Over time, music became a way for him to process emotion and communicate with others. “I look at a lot of things in a weird way, because I have Asperger’s,” he explains. “Part of me has never been able to relate with people in general—I’m too afraid to tell you how I feel, but if I make a song out of it, then I won’t feel as bad about telling you how I feel.” That’s part of what makes his productions so evocative. For Scanlan, EDM isn’t just a soundtrack to a big night out. It’s a lifeline that enables him to unlock the social limitations placed on him by his diagnosis and to communicate straight from the heart. Accordingly, Slushii and his contemporaries seem willing to play a role once filled by pop punk and emo bands. Skrillex’s first gig, singing for screamo luminaries From First to Last, shows the connective tissue between that tradition and EDM; sonically and emotionally extreme, both genres offer a direct appeal to outcasts.

In June of 2015, Scanlan came up with the name Slushii, and started posting a handful of remixes online. “I had always been told about the book The Secret—you have to visualize your dreams,” he says. “So at the beginning of this year, I made a vision board. I printed out two copies—one for my studio and one for my bedroom. It said ‘Goals for 2016: get [this many] followers, play a major festival, get signed to a OWSLA, get Skrillex’s attention.’”

It worked: in February of 2016, his exuberant tunes caught the ear of EDM uber-manager Moe Shalizi, who also works with Marshmello, Jauz, Ghastly, and others. In May, Slushii self-released his debut album Brain Freeze, which showed a more contemplative side; standouts like “Make Me Feel” featured spacey beats and Scanlan’s own pitch-shifted singing, landing closer to Flume than Flux Pavilion. Shortly after, Monstercat and OWSLA tapped him for releases, and he watched his SoundCloud following balloon into the hundreds of thousands.

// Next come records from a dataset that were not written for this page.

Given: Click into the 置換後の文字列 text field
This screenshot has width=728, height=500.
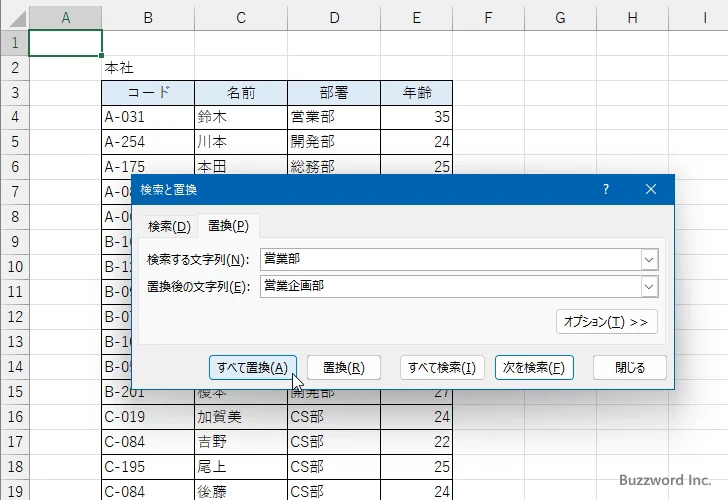Looking at the screenshot, I should pos(448,287).
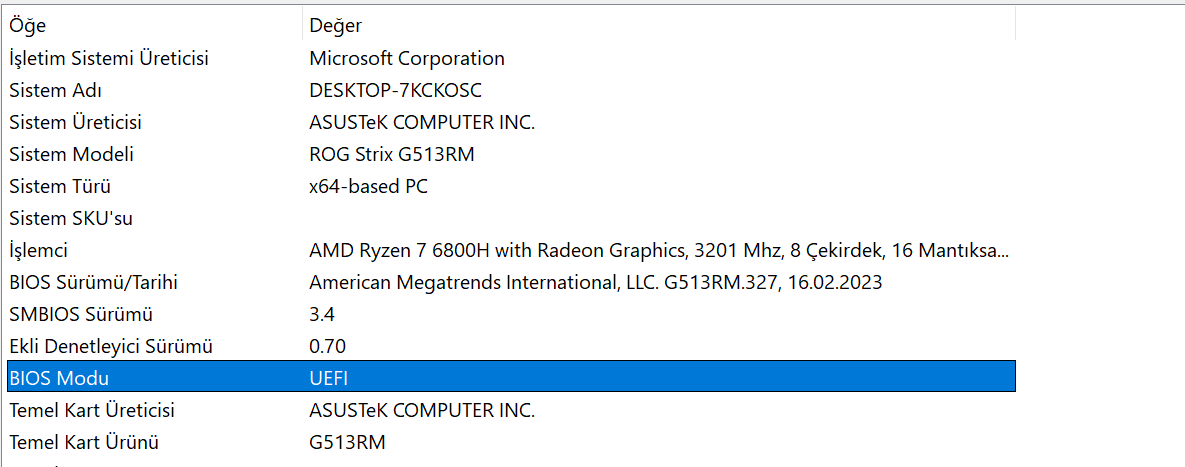Highlight the Sistem Üreticisi entry
The height and width of the screenshot is (467, 1185).
point(75,122)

But Scanlan’s success didn’t feel real to him until it was validated in person, by his biggest hero. Last spring, he and four friends drove down to Florida to Sunset Music Festival to catch Jack Ü’s headlining set. Scanlan was backstage when he heard the duo play his remix of Wiwek and Skrillex’s “Killa”. “I turned to my friend and asked, “What would you do in this situation?”” he remembers. “He said, ‘If I was you, I would run up there, tap Sonny on the back, and freak out!’”

Scanlan maintains that earlier in his life, he wouldn’t have made the move. “I never, never, ever wanted to take risks,” he says. “I always played it safe. I played it safe getting a job at Best Buy, I played it safe by telling myself, ‘I’ll do music casually.’” But that night, he decided to go for it. “I ran up as they were playing it, and I tapped Sonny on the back,” Scanlan says. “He was obviously super into the set, and he didn’t turn around at first. The stage guy tried to grab me cause he thought I was some crazy fan. Then Sonny turned around and he was like, ‘Ohh!’ That moment was important for me—that was when it became like, ‘Okay, this is serious now.’” Over the summer Skrillex would return the favor, surprising Slushii during his debut set at Hard Summer.

During our afternoon together, Scanlan’s formerly crippling social anxiety is hard to detect. After our walk we drive to one of his favorite local haunts—a trampoline palace called the Sky Zone, where he’s hailed as a local celebrity by the staff. “Look, there goes DJ Milkshake!” jokes one teenage employee, as Scanlan leaps off the bouncy floor and dunks a basketball. He offers the manager guest list spots for his upcoming show in Philadelphia. The gesture is appreciated but unnecessary—the manager has already bought tickets.

On the way home for Thanksgiving dinner, we stop at the Best Buy where Scanlan used to work, and he poses for a picture in the parking lot beneath the massive blue sign. I ask how it feels to return there after months on tour. “It’s weird, man,” he murmurs quietly, before turning on a thousand-watt smile and stepping inside to see his friends.